Text segment
<<<<
[mythtv-users] Backend machine seems to crash every few days

Damian myth at surr.co.uk
Fri Sep 30 07:32:17 UTC 2016


On 30/09/2016 06:04, Mark Wedel wrote:
> On 09/29/16 08:35 AM, Keith Pyle wrote:
>> On 09/29/16 07:00, Steve Goodey wrote:
>>> I don't know if this is a Myth backend issue, or something bigger, but
>>> my backend/sever seems to crash/hang every few days.
>>>
>>> The computer seems to still be running (the light is on), but I can't
>>> access the machine via vnc or ssh or anything. I can't even ping it.
>>> It's a headless server, so I just have to hold the power button in and
>>> then start it up again.
>>>
>>> Can anyone help me to get to the bottom of this? I have no idea what 
>>> I'm
>>> looking at if I view a log file.
>>>
>>> Any help would be much appreciated.
>>>
>>> Thanks,
>>> Damian
>>> _______________________________________________
>>> Damian,
>>>
>>> Unfortunately there's not a lot to go on with the info you've given.
>>>
>>> I'm not expert on this but I think first thing I'd do is see if you 
>>> can get a
>>> monitor, keyboard and mouse hooked up so that you can see what state
>>> the machine is in when it goes wrong.
>>>
>> It's probably not a mythbackend issue, per se, since a non-privileged
>> application should not be able to crash a system.  It is possible that
>> Myth or another program is doing something that the kernel doesn't
>> handle properly, but that's still a kernel bug IMO.  A hardware issue or
>> kernel bug would be my leading candidates.
>>
>> Steve's suggestion is a good one - put a monitor and keyboard on the
>> system if possible.  You might see a message displayed on the console.
>> If your kernel has CONFIG_MAGIC_SYSRQ, you might be able to use the
>> magic SysRq keys to determine if the kernel trapped a problem (SysRq
>> keys work) or there was a kernel panic (SysRq keys don't work), sync
>> file systems, do a cleaner reboot, etc.
>>
>> You should definitely look at your system log files, typically in
>> /var/log.  The specific files will vary by Linux distribution and your
>> settings for syslog (kern.log, syslog, and messages are common names).
>> Look specifically for any messages that were logged just prior to the
>> hang time and that seem unusual compared to log entries during a time of
>> normal operation, e.g., kernel panic, out of memory killer messages,
>> device not responding, etc.
>>
>> Consider *any* changes you made to the system shortly before this began
>> happening.  Have you added any devices, updated the kernel, installed
>> new programs, etc.?
>>>>
Instruction A
Substitute "VNC" for "vnc" in the part of the mailing-list thread that opens with the words containing "Damian myth at" and closes with "even ping it.", and give that part again.
The thread above and the rows that follow were taken from separate sources.

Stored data
<<<<
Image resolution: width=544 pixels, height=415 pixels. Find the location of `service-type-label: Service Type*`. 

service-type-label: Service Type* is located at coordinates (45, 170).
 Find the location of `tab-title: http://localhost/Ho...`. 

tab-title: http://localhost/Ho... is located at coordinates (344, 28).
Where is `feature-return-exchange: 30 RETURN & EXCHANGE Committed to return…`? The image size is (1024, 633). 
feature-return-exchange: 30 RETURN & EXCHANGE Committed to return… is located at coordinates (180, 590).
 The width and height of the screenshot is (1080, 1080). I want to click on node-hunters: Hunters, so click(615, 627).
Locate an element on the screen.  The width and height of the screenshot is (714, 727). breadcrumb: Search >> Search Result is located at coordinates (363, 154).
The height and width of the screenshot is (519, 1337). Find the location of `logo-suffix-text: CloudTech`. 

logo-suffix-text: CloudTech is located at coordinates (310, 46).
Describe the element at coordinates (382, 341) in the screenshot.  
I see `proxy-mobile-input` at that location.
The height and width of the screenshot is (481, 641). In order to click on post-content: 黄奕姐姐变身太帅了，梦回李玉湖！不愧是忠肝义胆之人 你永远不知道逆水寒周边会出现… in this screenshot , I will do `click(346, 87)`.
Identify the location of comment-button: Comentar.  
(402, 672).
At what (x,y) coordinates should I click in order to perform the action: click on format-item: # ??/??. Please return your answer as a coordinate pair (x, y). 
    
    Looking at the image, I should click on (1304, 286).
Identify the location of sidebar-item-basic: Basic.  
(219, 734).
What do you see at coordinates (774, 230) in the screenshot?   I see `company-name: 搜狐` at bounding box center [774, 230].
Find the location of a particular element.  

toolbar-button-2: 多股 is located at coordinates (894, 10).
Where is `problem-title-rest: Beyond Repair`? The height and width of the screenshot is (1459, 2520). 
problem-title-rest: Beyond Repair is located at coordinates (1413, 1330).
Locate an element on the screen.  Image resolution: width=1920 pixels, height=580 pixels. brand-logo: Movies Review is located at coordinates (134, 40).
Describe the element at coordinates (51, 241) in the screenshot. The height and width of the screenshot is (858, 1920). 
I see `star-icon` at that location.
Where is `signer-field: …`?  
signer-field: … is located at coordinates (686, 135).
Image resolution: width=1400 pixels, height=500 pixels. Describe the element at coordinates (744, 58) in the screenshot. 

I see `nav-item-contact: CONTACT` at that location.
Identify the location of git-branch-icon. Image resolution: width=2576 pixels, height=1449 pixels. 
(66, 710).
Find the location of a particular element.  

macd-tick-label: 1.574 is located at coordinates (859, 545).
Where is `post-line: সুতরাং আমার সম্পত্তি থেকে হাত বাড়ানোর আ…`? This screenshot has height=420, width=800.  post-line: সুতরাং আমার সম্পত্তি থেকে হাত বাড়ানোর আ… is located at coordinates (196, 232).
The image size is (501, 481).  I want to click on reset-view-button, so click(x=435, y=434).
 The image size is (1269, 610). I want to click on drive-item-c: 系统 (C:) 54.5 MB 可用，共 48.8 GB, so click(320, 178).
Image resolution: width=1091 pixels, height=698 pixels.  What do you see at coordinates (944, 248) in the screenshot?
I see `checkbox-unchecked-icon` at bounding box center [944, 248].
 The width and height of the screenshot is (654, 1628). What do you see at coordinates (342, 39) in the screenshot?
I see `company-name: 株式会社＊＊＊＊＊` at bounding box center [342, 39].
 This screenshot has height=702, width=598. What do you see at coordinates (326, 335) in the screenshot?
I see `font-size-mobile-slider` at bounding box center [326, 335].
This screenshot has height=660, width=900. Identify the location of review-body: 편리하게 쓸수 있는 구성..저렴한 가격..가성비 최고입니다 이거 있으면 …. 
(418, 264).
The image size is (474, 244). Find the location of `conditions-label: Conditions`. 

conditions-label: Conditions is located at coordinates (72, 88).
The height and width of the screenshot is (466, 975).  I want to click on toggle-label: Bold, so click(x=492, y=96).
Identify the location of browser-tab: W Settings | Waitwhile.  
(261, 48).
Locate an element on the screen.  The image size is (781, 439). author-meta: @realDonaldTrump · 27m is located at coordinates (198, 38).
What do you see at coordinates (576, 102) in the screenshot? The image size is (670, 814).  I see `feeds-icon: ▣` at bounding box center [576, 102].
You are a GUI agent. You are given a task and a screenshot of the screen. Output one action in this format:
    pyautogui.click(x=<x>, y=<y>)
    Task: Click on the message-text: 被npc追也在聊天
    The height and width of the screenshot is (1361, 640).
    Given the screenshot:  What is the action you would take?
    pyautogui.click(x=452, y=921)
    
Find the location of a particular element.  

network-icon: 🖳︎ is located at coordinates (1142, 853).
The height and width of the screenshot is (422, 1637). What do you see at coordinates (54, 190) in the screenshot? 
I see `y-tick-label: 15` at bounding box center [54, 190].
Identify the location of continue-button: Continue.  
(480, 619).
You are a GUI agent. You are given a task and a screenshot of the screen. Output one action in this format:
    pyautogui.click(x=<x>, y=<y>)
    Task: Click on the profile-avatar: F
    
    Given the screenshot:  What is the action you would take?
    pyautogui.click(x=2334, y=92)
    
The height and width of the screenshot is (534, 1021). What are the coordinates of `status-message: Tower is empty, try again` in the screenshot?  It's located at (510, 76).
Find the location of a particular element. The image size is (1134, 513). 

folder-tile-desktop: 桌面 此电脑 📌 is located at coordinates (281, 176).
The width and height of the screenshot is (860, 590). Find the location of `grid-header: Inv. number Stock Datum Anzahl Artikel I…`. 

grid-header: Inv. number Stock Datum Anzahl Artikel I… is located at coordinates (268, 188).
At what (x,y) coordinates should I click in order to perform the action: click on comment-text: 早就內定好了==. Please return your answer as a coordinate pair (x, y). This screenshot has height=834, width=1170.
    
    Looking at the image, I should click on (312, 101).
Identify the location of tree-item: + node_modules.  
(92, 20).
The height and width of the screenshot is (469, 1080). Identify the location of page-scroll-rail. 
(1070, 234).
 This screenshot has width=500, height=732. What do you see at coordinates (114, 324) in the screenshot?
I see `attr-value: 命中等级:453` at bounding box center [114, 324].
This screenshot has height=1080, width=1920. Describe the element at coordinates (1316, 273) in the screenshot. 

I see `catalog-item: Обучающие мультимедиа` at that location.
>>>>
Instruction B
Rewrite the stored data rows, from the first one through the line that contains "(219, 734).", as a Markdown table with a Row column for the row number and a Line column for the line. Leave out blank lines.

Output A
Damian myth at surr.co.uk
Fri Sep 30 07:32:17 UTC 2016


On 30/09/2016 06:04, Mark Wedel wrote:
> On 09/29/16 08:35 AM, Keith Pyle wrote:
>> On 09/29/16 07:00, Steve Goodey wrote:
>>> I don't know if this is a Myth backend issue, or something bigger, but
>>> my backend/sever seems to crash/hang every few days.
>>>
>>> The computer seems to still be running (the light is on), but I can't
>>> access the machine via VNC or ssh or anything. I can't even ping it.

Output B
| Row | Line |
|---|---|
| 1 | Image resolution: width=544 pixels, height=415 pixels. Find the location of `service-type-label: Service Type*`.  |
| 2 | service-type-label: Service Type* is located at coordinates (45, 170). |
| 3 |  Find the location of `tab-title: http://localhost/Ho...`.  |
| 4 | tab-title: http://localhost/Ho... is located at coordinates (344, 28). |
| 5 | Where is `feature-return-exchange: 30 RETURN & EXCHANGE Committed to return…`? The image size is (1024, 633).  |
| 6 | feature-return-exchange: 30 RETURN & EXCHANGE Committed to return… is located at coordinates (180, 590). |
| 7 |  The width and height of the screenshot is (1080, 1080). I want to click on node-hunters: Hunters, so click(615, 627). |
| 8 | Locate an element on the screen.  The width and height of the screenshot is (714, 727). breadcrumb: Search >> Search Result is located at coordinates (363, 154). |
| 9 | The height and width of the screenshot is (519, 1337). Find the location of `logo-suffix-text: CloudTech`.  |
| 10 | logo-suffix-text: CloudTech is located at coordinates (310, 46). |
| 11 | Describe the element at coordinates (382, 341) in the screenshot.   |
| 12 | I see `proxy-mobile-input` at that location. |
| 13 | The height and width of the screenshot is (481, 641). In order to click on post-content: 黄奕姐姐变身太帅了，梦回李玉湖！不愧是忠肝义胆之人 你永远不知道逆水寒周边会出现… in this screenshot , I will do `click(346, 87)`. |
| 14 | Identify the location of comment-button: Comentar.   |
| 15 | (402, 672). |
| 16 | At what (x,y) coordinates should I click in order to perform the action: click on format-item: # ??/??. Please return your answer as a coordinate pair (x, y).  |
| 17 |     Looking at the image, I should click on (1304, 286). |
| 18 | Identify the location of sidebar-item-basic: Basic.   |
| 19 | (219, 734). |